Beppe Grillo rośnie w siłę
 
źródło: http://www.tobepop.net/wp-content/uploads/2013/05/Grillo-Parlante.jpg


          Jeszcze całkiem niedawno słysząc “grillo parlante” moje myśli kierowały się ku bajce o drewnianej kukiełce i świerszczowi-dobrej-radzie. Od pewnego momentu jednak te skojarzenia ustąpiły miejsca innemu obrazowi. Od pewnego momentu bowiem we włoskiej polityce pojawiła się postać dość kontrowersyjna, która gadającego owada z bajki o Pinocchio nie przypomina w najmniejszym stopniu. Jeśli już byśmy chcieli być dosadni i nazwać tę postać odpowiednio, to schylam się ku pseudonimowi Świerszcz-Krzykacz. Mowa tu o Beppe Grillo.
            Kim jest Pan Świerszcz? Cóż, jeszcze niedawno znany był jedynie jako komik, teraz jednak wchodząc na włoską wikipedię, obok komika, znajdziecie również hasła “polityk i aktywista”. Co do drugiego mogę się zgodzić, ale polityk?

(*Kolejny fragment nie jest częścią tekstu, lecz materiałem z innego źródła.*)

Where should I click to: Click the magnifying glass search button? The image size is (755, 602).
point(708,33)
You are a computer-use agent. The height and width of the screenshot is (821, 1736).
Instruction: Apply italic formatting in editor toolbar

Czyżby? Wątpię, ale zacznijmy od początku, to znaczy od momentu, gdy o Panu Świerszczu zrobiło się głośno. Przed ostatnimi wyborami parlamentarnymi powstaje ugrupowanie nazywające się Movimento 5 Stelle (Ruch 5 Gwiazd), założone przez rzeczonego Grillo. Charakterystyczny jest styl wypowiedzi oraz hasła głoszone przez założyciela i innych członków (ale przyznać trzeba, że niepodzielną władzę w partii sprawuje Pan Świerszcz i to on dyktuje warunki). Lider M5S głosi (lepsze jednak będzie tu sformułowanie wykrzykuje) hasła antykorupcyjne, eurosceptyczne, ekologiczne, wszystkie mieszczące się w nurcie populistycznym. Ugrupowania istniejące dotychczas na włoskiej scenie politycznej patrzą na jego występy z niedowierzaniem, uśmiechem i raczej nie przywiązują do nich większej uwagi. Ciągle jest uważany za komika, a nie polityka.

źródło: wikipedia.org

            Sprawa zmienia się, gdy w wyborach M5S otrzymuje 25% głosów i staje się trzecią, znaczącą siłą w parlamencie. Partito Democratico, które wygrało wybory traktuje partię Berlusconiego, z nim samym na czele, jak zło piekielne i nie ma mowy o sojuszu tych dwóch formacji. Tak więc Pier Luigi Bersani kieruje się do Pana Świerszcza z propozycją współpracy w celu uzyskania większości w parlamencie. I tu zaczynają się problemy. Demokracja według Grillo opiera się na haśle: “chcemy 100% albo... albo chcemy 100%”. Nie istnieje dla niego opcja koalicja – i obojętne, czy to z PD, czy z Berlusconim, czy kimkolwiek inny. Pan Świerszcz wygrywa melodię o nowych wyborach, w których zapowiada zdecydowane zwycięstwo.
          Wyborów przedterminowych jak nie było, tak nie ma. Aktualnie we Włoszech u władzy stoi nadal PD z Matteo Renzim na czele, a grillini (jak nazywa się członków M5S) rosną w siłę. L’Espresso z 24 kwietnia br. podaje, że partia Pana Świerszcza prześcignęła w sondażach Forza Italia i jednocześnie stała się drugą siłą w Bel Paese. Oznacza to tyle, że eurosceptyczne ugrupowanie w najbliższych wyborach do PE może uzyskać znaczną ilość głosów i, cytując klasyka, próbować “rozsadzić UE od środka”. Problemem i złym znakiem jest też to, że frakcja umiarkowana i nie popierająca hasła “chcemy całą władzę”, została po prostu zduszona w zarodku.

źródło: wikipedia.org


       Nie dziwi mnie fakt, że populistyczne hasła wygłaszane przez Pana Świerszcza docierają do pewnej części społeczeństwa, ale wydaje mi się nieco niepokojące, że M5S ma aż tak duże poparcie społeczne. Rozmawiając z mieszkańcami Włoch spotkałem się z wieloma reakcjami na temat tej frakcji. Od “managgia, ‘sti caz***!”, przez machnięcie ręką i “nie mówmy o nim”, aż po “GRANDE, może coś w końcu zmieni”. Cóż, grillini u władzy to zmiana z pewnością, ale czy na lepsze? To, że Grillo potrafi niszczyć już wiemy, ale czy potrafi budować i proponować rozsądne rozwiązania? Może się dowiemy, jak już skończy cykać... krzyczeć.